* _DIRECTIVE_
Starting at the beginning of the items and ending at the line containing "(x=208, y=59)", copy them out again, substituting "star icon" for "heart icon" and leaving everything else unchanged.

Collection entries
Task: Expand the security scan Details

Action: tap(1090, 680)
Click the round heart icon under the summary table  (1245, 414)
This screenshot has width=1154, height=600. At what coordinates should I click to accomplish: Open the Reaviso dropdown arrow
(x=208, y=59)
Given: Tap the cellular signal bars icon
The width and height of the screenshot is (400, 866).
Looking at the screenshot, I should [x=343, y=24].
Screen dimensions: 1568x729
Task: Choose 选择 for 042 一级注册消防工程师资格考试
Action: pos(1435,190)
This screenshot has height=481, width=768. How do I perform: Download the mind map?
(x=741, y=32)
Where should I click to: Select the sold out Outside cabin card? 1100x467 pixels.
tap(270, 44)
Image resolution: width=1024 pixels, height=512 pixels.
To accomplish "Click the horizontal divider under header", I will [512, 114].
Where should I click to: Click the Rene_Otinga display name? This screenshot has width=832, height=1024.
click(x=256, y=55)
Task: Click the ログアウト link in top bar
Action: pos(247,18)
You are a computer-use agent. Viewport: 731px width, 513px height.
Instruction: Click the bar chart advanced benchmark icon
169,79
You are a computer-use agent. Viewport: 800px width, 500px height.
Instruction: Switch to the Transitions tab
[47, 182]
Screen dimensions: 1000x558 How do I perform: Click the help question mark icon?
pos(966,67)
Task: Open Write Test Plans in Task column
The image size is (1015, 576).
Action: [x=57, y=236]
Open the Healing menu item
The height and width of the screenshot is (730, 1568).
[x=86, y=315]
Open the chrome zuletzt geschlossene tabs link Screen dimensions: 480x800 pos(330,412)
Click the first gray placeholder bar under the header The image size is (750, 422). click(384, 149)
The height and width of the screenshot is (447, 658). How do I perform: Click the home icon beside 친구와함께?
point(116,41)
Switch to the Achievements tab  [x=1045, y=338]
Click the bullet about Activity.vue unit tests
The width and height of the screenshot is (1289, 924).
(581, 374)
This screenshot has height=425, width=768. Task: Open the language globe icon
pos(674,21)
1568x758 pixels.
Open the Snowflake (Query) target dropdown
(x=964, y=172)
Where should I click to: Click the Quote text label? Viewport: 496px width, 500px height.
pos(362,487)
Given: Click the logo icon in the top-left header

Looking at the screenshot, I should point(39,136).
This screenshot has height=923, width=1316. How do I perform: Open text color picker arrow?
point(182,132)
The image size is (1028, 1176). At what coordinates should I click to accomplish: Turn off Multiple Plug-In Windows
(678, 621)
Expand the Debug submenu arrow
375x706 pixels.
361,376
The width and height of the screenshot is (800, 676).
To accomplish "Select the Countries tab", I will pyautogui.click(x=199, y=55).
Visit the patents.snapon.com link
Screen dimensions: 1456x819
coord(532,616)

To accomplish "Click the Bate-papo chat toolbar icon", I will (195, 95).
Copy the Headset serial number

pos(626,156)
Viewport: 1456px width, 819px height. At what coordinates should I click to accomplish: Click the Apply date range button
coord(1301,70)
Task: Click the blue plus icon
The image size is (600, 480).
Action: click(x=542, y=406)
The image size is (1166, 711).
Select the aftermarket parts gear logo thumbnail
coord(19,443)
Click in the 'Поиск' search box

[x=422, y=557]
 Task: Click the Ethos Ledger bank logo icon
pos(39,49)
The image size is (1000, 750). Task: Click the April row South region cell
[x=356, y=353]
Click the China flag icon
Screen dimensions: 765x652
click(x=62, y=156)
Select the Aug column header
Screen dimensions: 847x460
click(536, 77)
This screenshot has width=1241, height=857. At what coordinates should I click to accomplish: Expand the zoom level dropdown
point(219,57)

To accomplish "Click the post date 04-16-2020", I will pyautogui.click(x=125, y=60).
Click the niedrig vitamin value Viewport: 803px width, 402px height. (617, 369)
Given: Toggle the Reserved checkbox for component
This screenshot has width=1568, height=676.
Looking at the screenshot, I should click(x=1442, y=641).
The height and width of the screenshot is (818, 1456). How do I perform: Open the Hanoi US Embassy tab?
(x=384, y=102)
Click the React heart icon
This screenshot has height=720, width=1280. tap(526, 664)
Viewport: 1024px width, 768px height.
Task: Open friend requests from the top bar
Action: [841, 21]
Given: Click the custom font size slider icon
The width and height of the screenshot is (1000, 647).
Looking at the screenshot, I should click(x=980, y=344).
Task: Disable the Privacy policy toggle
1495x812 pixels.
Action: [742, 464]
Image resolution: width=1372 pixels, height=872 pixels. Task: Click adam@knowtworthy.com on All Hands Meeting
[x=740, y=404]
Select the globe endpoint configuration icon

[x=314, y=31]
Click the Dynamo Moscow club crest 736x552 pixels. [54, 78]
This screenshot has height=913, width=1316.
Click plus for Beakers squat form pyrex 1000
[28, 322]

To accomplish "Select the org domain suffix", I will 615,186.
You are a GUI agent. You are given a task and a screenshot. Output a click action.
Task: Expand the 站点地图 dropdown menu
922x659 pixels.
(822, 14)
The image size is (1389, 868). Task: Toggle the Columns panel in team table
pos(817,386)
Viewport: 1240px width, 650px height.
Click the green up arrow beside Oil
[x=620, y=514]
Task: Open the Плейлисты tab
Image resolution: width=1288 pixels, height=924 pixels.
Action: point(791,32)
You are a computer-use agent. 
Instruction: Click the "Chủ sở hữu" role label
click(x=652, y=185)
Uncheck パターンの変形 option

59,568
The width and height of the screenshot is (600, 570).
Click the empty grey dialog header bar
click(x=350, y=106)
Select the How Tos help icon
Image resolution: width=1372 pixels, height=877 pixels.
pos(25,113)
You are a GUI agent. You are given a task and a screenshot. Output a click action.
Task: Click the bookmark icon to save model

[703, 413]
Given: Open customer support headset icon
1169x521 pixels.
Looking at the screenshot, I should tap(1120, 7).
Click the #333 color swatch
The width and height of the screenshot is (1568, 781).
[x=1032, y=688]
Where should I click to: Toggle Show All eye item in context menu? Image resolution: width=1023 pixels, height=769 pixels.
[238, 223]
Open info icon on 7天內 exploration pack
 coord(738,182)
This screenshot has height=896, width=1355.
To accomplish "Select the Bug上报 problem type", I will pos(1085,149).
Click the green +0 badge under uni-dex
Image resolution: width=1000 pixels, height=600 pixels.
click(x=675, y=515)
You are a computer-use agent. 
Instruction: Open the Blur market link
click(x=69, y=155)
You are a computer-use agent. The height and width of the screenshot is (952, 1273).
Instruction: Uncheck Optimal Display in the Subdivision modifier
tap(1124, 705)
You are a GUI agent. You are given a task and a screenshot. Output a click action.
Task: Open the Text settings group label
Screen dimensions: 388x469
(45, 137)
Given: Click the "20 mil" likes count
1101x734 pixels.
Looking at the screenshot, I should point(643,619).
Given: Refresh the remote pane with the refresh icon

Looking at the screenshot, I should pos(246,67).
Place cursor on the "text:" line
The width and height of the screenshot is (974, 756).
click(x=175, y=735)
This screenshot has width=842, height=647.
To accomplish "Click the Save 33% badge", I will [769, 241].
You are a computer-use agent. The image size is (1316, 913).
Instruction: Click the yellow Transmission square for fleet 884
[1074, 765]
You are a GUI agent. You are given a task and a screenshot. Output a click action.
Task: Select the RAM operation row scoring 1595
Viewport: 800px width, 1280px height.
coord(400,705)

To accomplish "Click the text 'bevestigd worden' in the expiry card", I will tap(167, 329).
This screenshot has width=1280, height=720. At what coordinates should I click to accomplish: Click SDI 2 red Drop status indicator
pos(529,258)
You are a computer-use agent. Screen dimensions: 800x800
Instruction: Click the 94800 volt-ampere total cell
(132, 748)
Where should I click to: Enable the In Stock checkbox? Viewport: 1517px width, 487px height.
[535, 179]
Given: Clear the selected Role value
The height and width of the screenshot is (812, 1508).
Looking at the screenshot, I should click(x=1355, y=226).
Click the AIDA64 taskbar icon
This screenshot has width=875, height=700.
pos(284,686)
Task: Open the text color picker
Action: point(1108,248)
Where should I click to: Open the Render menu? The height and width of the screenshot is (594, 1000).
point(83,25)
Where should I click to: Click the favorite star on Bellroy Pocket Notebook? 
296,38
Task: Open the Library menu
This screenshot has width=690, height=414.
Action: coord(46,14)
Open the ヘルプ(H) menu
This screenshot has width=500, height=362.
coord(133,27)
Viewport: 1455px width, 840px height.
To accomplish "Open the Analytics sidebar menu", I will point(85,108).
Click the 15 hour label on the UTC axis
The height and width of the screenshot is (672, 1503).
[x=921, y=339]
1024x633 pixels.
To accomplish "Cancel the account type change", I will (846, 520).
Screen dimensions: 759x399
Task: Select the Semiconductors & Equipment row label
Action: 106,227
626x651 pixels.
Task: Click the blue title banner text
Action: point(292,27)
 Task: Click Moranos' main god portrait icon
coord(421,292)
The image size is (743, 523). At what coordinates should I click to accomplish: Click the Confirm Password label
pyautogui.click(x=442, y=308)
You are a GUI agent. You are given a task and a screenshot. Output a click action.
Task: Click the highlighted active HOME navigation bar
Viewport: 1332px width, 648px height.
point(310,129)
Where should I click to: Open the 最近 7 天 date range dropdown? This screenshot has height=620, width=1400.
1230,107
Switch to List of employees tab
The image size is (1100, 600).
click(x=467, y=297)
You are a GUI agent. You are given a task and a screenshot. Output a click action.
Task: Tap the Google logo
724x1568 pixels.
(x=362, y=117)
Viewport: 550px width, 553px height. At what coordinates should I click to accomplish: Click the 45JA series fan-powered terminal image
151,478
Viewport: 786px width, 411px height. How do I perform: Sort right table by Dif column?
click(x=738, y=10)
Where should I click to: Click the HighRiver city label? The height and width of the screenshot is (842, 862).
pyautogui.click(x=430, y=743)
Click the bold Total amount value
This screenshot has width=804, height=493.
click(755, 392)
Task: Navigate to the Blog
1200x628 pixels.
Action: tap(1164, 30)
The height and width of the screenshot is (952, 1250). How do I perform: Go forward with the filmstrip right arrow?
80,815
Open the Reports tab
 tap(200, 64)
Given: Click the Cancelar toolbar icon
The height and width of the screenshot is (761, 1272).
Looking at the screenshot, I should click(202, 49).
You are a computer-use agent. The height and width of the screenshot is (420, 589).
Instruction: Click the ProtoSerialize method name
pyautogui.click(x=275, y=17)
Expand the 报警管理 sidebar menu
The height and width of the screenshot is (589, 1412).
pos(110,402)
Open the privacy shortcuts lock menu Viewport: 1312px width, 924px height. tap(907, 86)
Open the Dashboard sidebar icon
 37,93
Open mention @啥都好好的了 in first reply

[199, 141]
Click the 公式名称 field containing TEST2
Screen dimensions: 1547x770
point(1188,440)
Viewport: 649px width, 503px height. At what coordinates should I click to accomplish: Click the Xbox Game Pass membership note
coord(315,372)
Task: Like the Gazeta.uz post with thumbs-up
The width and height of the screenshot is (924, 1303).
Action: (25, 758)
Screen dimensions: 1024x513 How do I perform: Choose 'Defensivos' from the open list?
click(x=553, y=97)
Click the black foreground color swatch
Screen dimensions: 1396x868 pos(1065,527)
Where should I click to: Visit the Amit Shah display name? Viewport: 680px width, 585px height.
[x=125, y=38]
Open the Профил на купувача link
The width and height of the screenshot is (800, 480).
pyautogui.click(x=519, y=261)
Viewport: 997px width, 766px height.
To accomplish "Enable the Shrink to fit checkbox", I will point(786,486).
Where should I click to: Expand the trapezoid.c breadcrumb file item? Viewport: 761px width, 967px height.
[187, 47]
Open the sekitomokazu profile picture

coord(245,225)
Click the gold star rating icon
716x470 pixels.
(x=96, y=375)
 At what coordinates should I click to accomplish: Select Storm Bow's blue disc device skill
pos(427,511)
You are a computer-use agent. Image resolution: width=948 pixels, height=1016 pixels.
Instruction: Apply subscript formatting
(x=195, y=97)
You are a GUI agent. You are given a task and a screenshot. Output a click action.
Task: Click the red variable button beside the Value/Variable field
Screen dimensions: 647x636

* _OUTPUT BELOW_
Task: Expand the security scan Details

Action: tap(1090, 680)
Click the round star icon under the summary table  (1245, 414)
This screenshot has width=1154, height=600. At what coordinates should I click to accomplish: Open the Reaviso dropdown arrow
(x=208, y=59)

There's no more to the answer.